(begin)

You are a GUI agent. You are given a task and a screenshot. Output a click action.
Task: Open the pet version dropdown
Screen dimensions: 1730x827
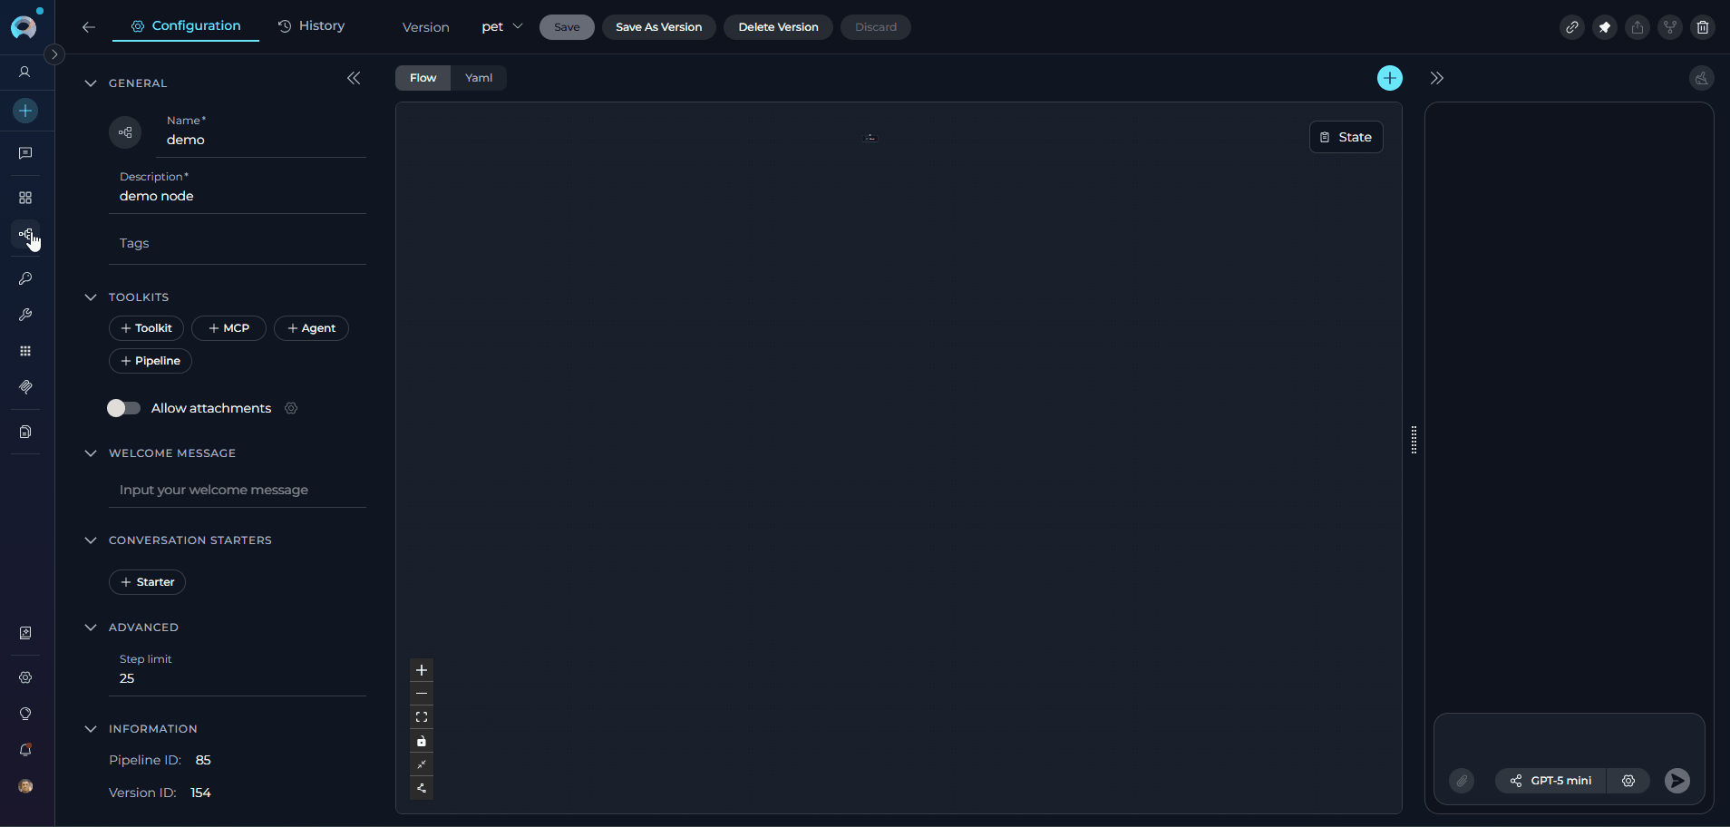point(502,27)
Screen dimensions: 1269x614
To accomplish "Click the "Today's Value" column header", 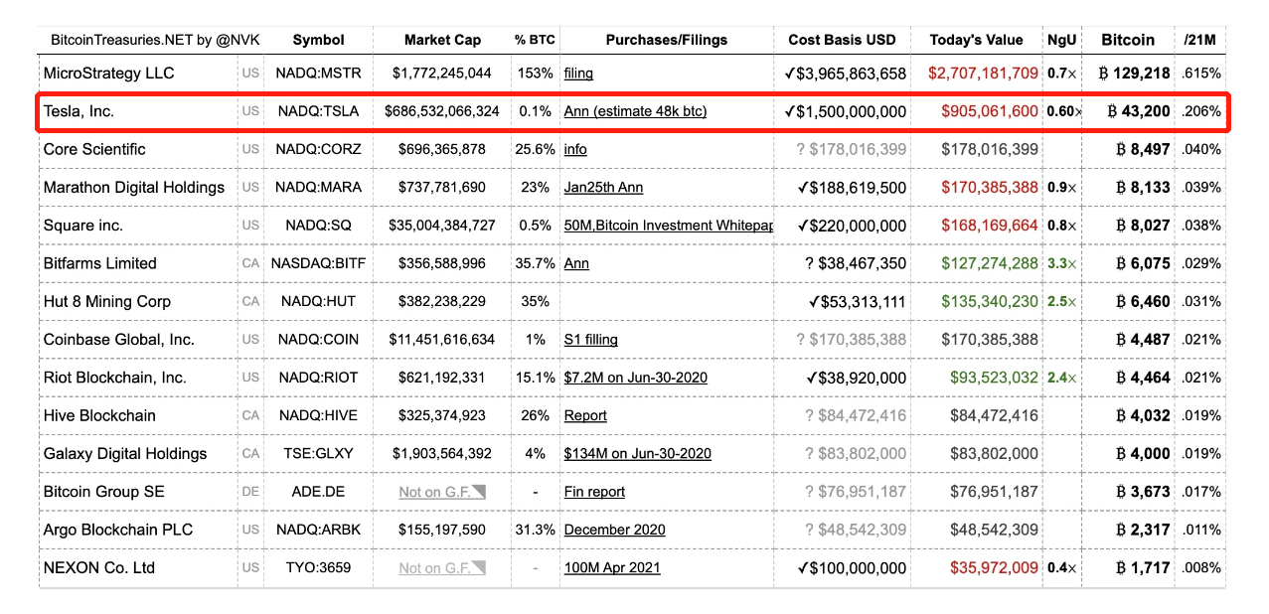I will click(976, 41).
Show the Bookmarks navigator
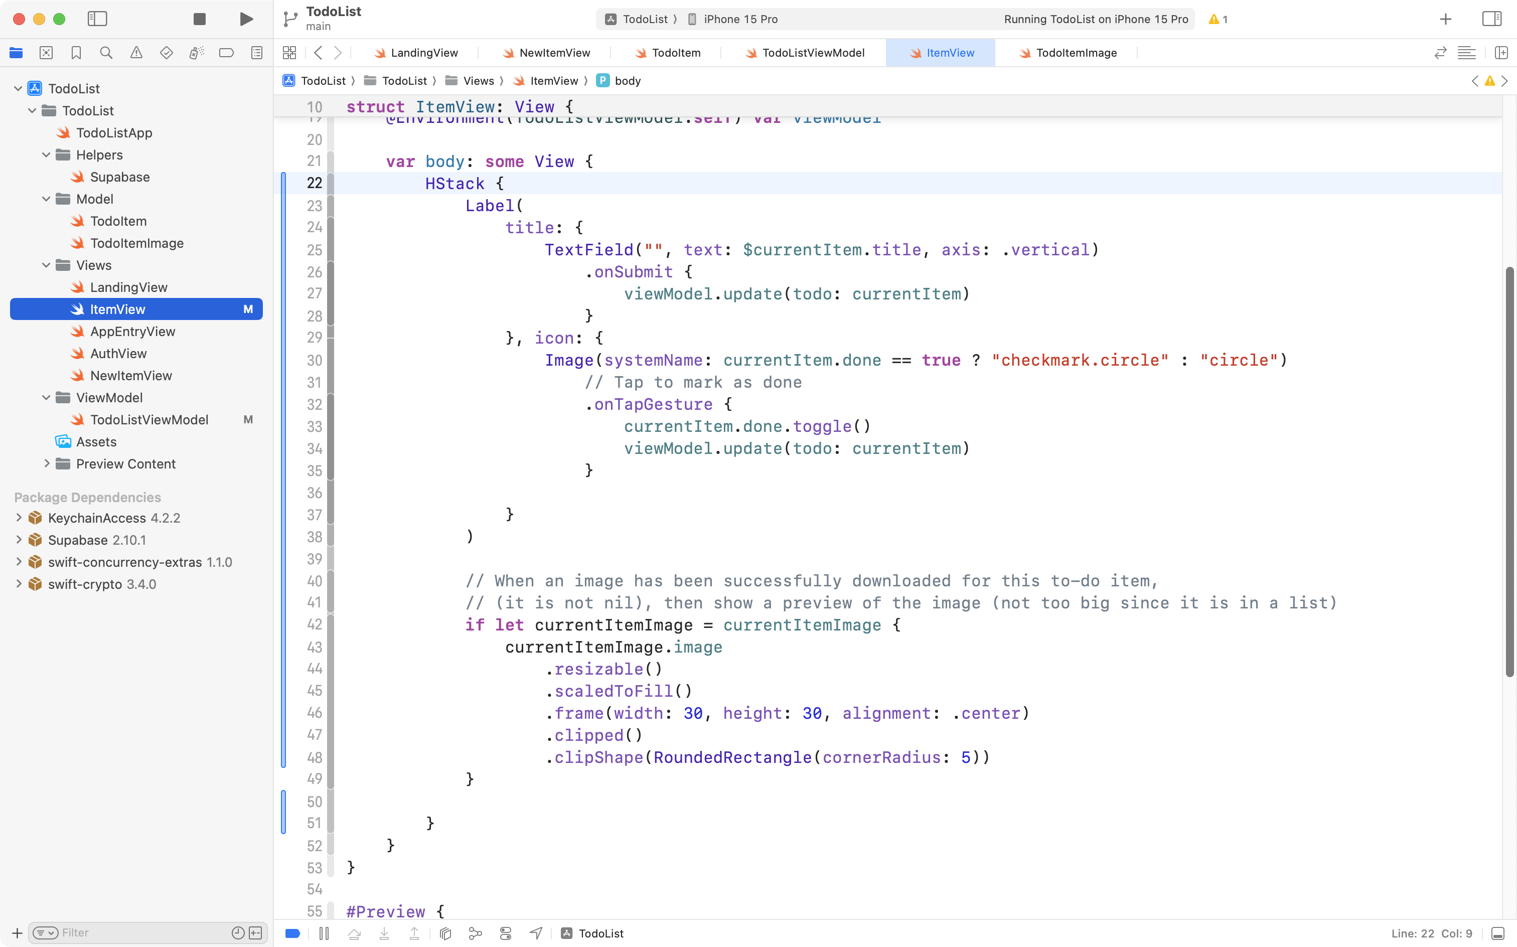 coord(76,53)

(end)

[Task] Collect every line of the data above that contains the string "dimensions", and reproduce those lines in the order in which they appear.

[Response for this exercise]
Screen dimensions: 1730x827
Screen dimensions: 1269x614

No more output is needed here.